Best Shots Comic Review: Guess Who's Back In BATMAN & ROBIN #37?

DC Comics December 2014 solicitations
Credit: DC Comics

Batman and Robin #37
Written by Peter Tomasi
Art by Patrick Gleason, Mick Gray and John Kalisz
Lettering by Carlos M. Mangual
Published by DC Comics
Review by David Pepose
'Rama Rating: 7 out of 10

C'mon, nobody really needs spoilers for this one, do they?

He's back. It might not make a lot of sense, but he's back.

Peter Tomasi brings back Damian Wayne with the biggest bang in the DC Universe, as Batman goes head-to-head against Darkseid, cosmic big bad and a guy who is well out of Bruce's weight class - not to mention the guy who killed Bruce himself, once upon a Final Crisis. With this kind of reputation - not to mention the resulting battle royale - it's perhaps forgivable that Tomasi's actually plan to bring back Robin doesn't have a ton of logic, instead relying in meaningless comic book mumbo jumbo. Leaning instead on the spectacular artwork of Patrick Gleason, Batman and Robin #37 is a battle you'll certainly remember, even if it's one you probably shouldn't even try to have make sense.

The thing that defines Batman and Robin #37 is scale. Not only does this issue mark the return of Robin - it also marks Batman going up against Darkseid, the man who once killed him. And Tomasi and Gleason know this - indeed, eight out of this book's 21 pages are splash pages, showing hit after potent hit between these two titans. Sure, someone might think of Batman in his "Hellbat" suit as the height of self-indulgence - an almost fan-fiction-esque overpowering of a character who regularly defies logic thanks to the powers of "prep time" - but it's also fan-service to a more forgiving kind of fan. You don't want to see Batman beat the crap out of Darkseid? Then beat it, you can go read more "street-level" adventures over in a dozen other books.

What those dozen other books don't have, though, is Patrick Gleason. There's a real fluidity to his pencils, which looks great when you have a lead character who's suited up in armor in a cape that is literally made of hundreds of shadow bats. You can't help but marvel at how metal this fight is, especially when Batman pulls a Tony Stark and burns a bat-shaped uni-beam into a wall - complete with Darkseid's helpless imprint in the center. And the actual resurrection of Damian is just jaw-droppingly pretty, as Bruce shakes off the literal decay of Apokolips, bathed in energies beyond human understanding.

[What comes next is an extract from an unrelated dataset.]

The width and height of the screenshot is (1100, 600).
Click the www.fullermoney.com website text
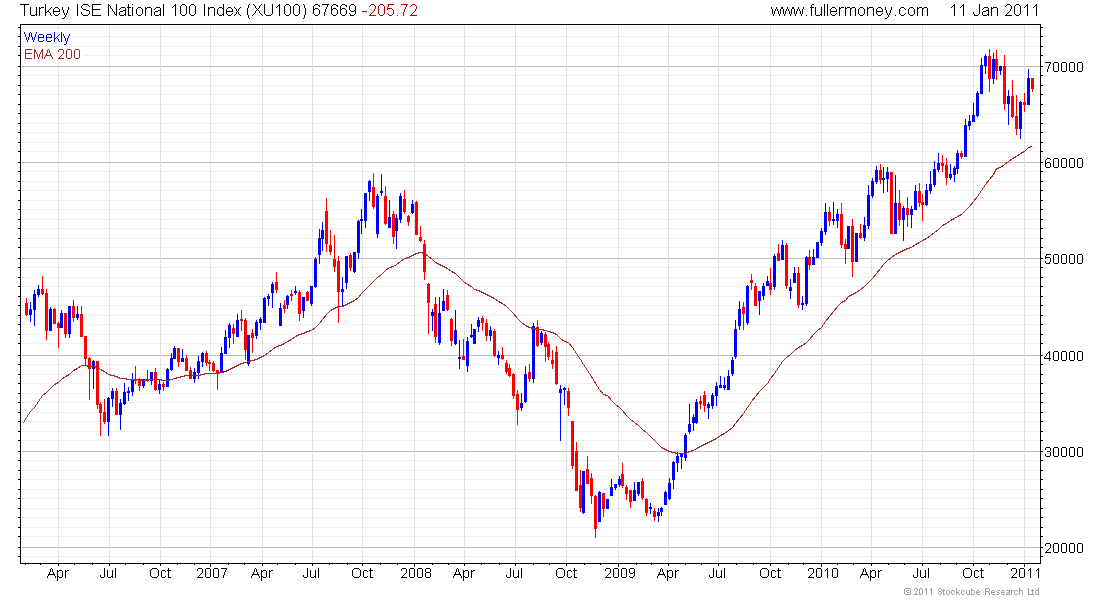click(x=849, y=11)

Or at least that's what Tomasi wants you to think. If there's anything wrong with Batman and Robin #37, it's that the resurrection of Damian Wayne makes almost no sense even from comic book storytelling standards. Sure, Tomasi has set up left-field MacGuffins like the "Chaos Shard" several issues ago, but - SPOILERS ON, in case you didn't notice from the rest of the review - making it some sort of magical protect-all from Darkseid's Omega Beams and all-purpose resurrection device feels almost laughable in how much it's cheating. But seriously, if you weren't expecting Damian Wayne to come back somehow - whether it be chaos shard, Highfather's intervention, the Life Equation, time travel, or Dan DiDio hopping into the comic himself with a magic eraser - I got a bridge in Gotham to sell you.

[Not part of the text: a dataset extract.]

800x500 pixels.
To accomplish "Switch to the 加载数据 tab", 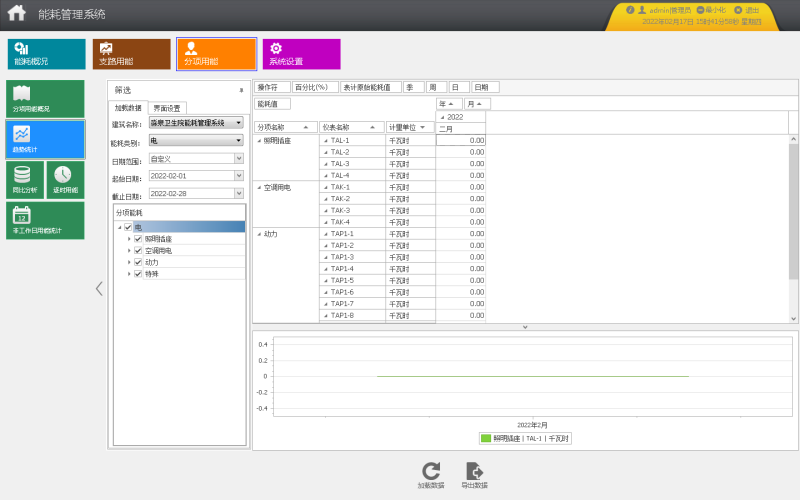I will (128, 108).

The market has spoken, and it's spoken loud - Damian Wayne cannot die. And in so doing, Peter Tomasi has told the most balls-out crazy story he possibly could to get him to this previously mandated conclusion. Ultimately, whether or not you want to descend into this craziness is up to you - sure, it's self-indulgent, it's loosely (perhaps even sloppily) plotted, but that's like going to McDonald's and complaining they don't have steak. This is a fight comic, a gorgeous fight comic, even if it's got zero calories from a storytelling perspective. People will cheer because they have their Robin back, and for them, that's all that will matter. To paraphrase another Batman scribe: Maybe this isn't the book we deserve, but it's the book we need right now.